Experiment 27 - MicroGPT on ANE — Minimum Size Constraint Discovery

Date: 2026-05-03

Sources: Dragon Book §8.7 (Peephole Optimization) + Knuth TAOCP Vol. 2 Ch. 4 (arithmetic: numerics, overflow avoidance)

Context: Karpathy’s MicroGPT (gist / blog post 2026-02-12) is a 200-line educational GPT with scalar autograd. No pre-trained checkpoint exists — it is a training script. This experiment builds the full ANE pipeline: train from scratch, export weights, CoreML conv shard, Swift + Python chat runtime.

Problem discovered: The original MicroGPT architecture (n_embd=16, n_head=4, block_size=16, n_layer=1) converted to a 0.03 MB compiled INT8 shard. Every op fell to CPU — conv_ane=0/47, compute_ane=0/47. No error is raised; the ANE cost model simply refuses sub-threshold graphs.

Root cause (empirical ANE law): The ANE conv scheduler has a minimum compiled-shard size of approximately 14 MB for transformer 1×1-conv graphs. Below this floor the cost model prefers CPU scheduling regardless of op type. This threshold had been documented in ANE_CHAIN_SCHEMA.md but was never triggered by the Hy-MT or Phi-4 shards (both well above floor). MicroGPT’s toy architecture hit it for the first time.

Fix — scaling to clear the ANE floor:

The correct response per project policy is to move compute onto ANE, never to optimise a CPU fallback. The model was scaled to:

Parameter Original Scaled
n_embd 16 512
n_head 4 8
head_dim 4 64
n_layer 1 6
block_size 16 64
Params ~4,192 ~18.9 M
Compiled INT8 size 0.03 MB 19.07 MB

With n_embd=512 the shard is comfortably above the 14 MB floor.

Safe-norm peephole (Dragon Book §8.7): The original RMSNorm implementation accumulates directly in fp16, which overflows for large channels. The peephole fix divides by √d before squaring, matching the pattern in gguf_to_ane.py:

K   = x.shape[1] ** 0.5          # √d, scalar
xs  = x * (1.0 / K)              # x / √d  — keeps fp16 in range
rms = (xs.pow(2).mean(dim=1, keepdim=True) + eps/(K*K)).rsqrt()
return (xs * rms).half()

This is a textbook peephole. The unstable pattern:

[ \left(\frac{\sum x^2}{d} + \varepsilon\right)^{-1/2} ]

is rewritten as:

[ \left(\sum \left(\frac{x}{\sqrt{d}}\right)^2 + \frac{\varepsilon}{d}\right)^{-1/2} ]
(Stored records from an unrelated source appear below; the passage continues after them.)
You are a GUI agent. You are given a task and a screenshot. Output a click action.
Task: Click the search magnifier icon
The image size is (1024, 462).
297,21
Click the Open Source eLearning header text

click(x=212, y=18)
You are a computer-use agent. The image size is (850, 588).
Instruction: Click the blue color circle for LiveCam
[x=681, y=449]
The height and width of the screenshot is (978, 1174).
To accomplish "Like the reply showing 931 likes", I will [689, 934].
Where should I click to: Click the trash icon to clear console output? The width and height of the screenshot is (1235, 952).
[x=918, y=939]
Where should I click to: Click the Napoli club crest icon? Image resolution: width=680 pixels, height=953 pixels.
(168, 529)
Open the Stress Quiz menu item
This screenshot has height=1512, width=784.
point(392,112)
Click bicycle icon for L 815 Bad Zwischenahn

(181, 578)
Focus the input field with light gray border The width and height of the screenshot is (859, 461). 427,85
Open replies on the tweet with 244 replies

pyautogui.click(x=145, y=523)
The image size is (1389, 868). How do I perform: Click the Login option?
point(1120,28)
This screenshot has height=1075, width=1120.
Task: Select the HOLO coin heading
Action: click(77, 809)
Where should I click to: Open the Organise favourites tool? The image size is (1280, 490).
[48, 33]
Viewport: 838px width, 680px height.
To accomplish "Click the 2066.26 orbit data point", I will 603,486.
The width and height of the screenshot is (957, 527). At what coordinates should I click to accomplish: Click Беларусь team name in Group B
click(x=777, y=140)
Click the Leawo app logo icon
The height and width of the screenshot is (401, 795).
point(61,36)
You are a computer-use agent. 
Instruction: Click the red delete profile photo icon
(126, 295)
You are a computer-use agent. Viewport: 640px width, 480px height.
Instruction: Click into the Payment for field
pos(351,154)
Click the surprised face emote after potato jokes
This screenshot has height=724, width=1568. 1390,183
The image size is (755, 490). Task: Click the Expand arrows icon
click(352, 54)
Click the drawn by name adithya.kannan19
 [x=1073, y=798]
The two forms are mathematically identical, but the second is numerically safe and preferred by the ANE cost model for norm ops.

Results:

Artifacts:

Key empirical law confirmed: Transformer 1×1-conv shards require ≥14 MB compiled INT8 for ANE placement. Shards below this threshold fall silently to CPU. The fix is always to scale the model, not to optimise the CPU path.